## Exercise brief
Exactly the lines from the one with "[Menu] (25, 102)" to the end of the data below should be set down, and no others.

---- Supplied entries

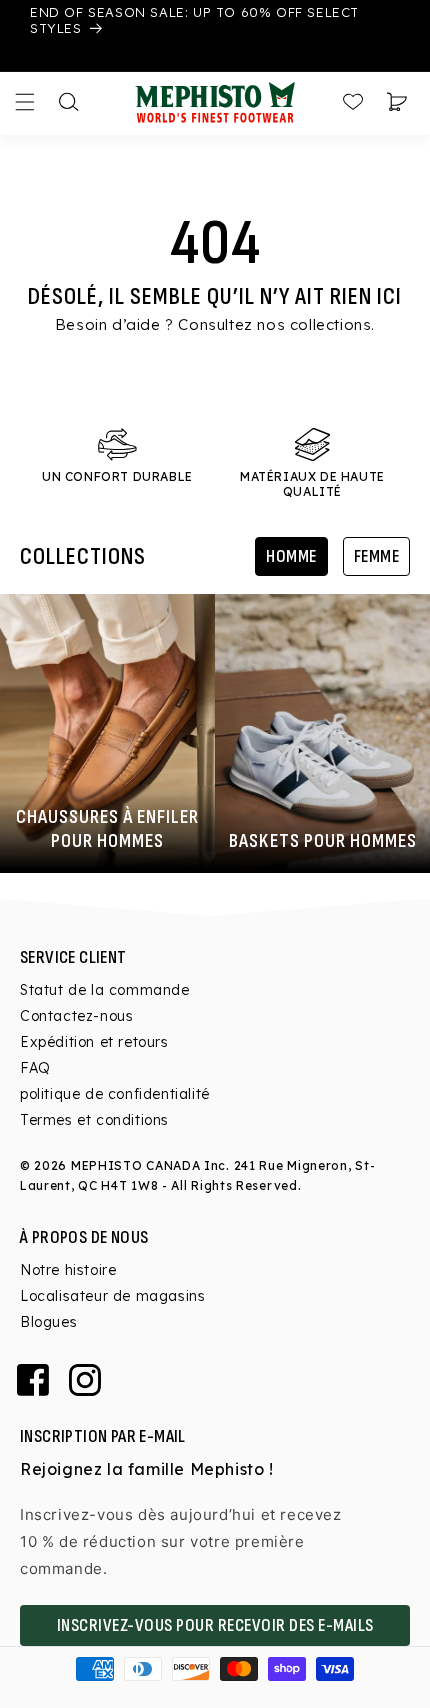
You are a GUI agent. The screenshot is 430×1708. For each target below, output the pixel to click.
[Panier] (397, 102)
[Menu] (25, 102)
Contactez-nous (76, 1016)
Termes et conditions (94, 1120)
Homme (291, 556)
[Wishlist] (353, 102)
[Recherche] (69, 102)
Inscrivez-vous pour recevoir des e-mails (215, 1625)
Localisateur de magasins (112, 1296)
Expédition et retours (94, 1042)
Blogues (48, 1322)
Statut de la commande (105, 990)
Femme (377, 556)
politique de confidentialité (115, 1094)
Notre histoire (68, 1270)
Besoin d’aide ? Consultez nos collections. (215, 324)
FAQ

--------

## Response
[Menu] (25, 102)
Contactez-nous (76, 1016)
Termes et conditions (94, 1120)
Homme (291, 556)
[Wishlist] (353, 102)
[Recherche] (69, 102)
Inscrivez-vous pour recevoir des e-mails (215, 1625)
Localisateur de magasins (112, 1296)
Expédition et retours (94, 1042)
Blogues (48, 1322)
Statut de la commande (105, 990)
Femme (377, 556)
politique de confidentialité (115, 1094)
Notre histoire (68, 1270)
Besoin d’aide ? Consultez nos collections. (215, 324)
FAQ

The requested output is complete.